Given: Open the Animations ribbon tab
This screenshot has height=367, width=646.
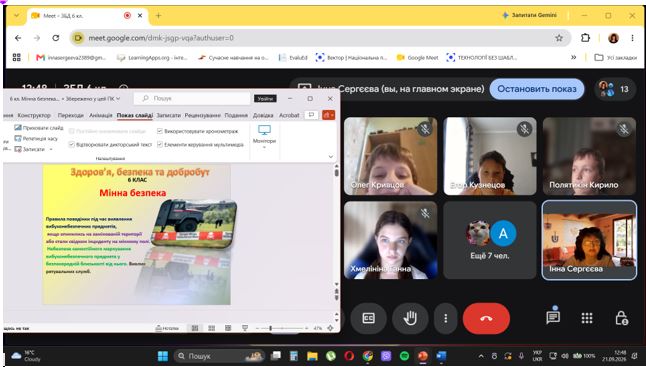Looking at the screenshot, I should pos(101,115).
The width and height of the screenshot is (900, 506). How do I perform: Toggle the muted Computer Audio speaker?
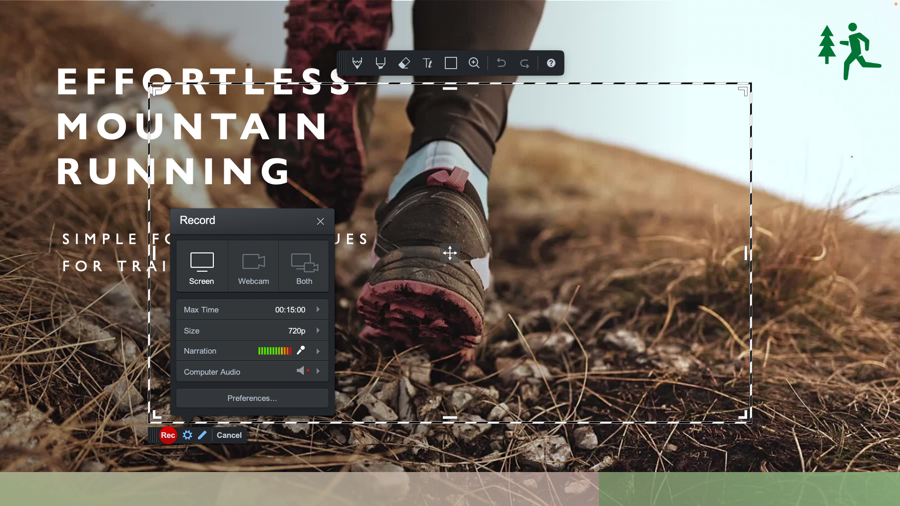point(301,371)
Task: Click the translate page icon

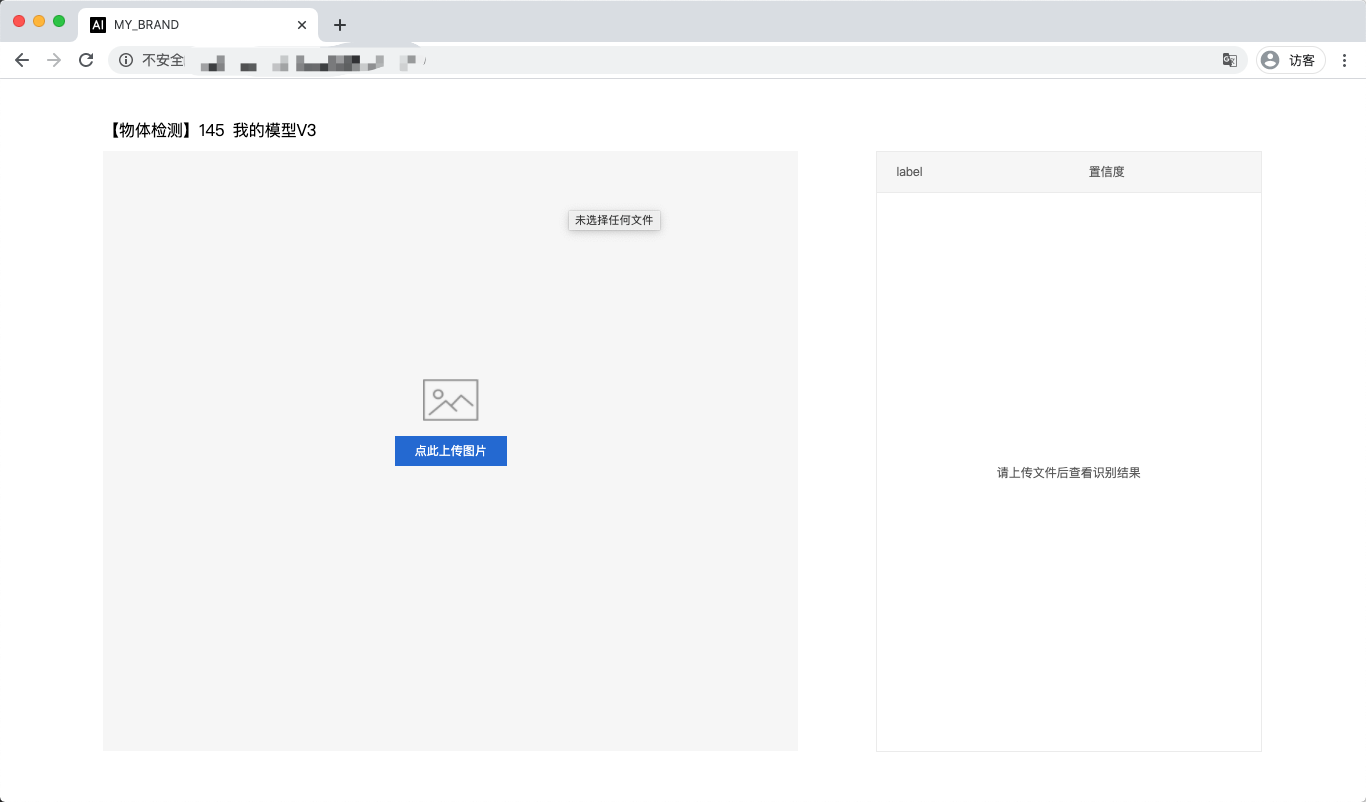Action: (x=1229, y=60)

+--

▶ _WHAT IS EXPECTED_: Write out the material above word for word, from start to finish. Leave the pictures out.

▶ _WORKED SOLUTION_:
Given: Open the Animations ribbon tab
This screenshot has height=367, width=646.
Looking at the screenshot, I should pos(101,115).
The width and height of the screenshot is (900, 506). How do I perform: Toggle the muted Computer Audio speaker?
point(301,371)
Task: Click the translate page icon

Action: (x=1229, y=60)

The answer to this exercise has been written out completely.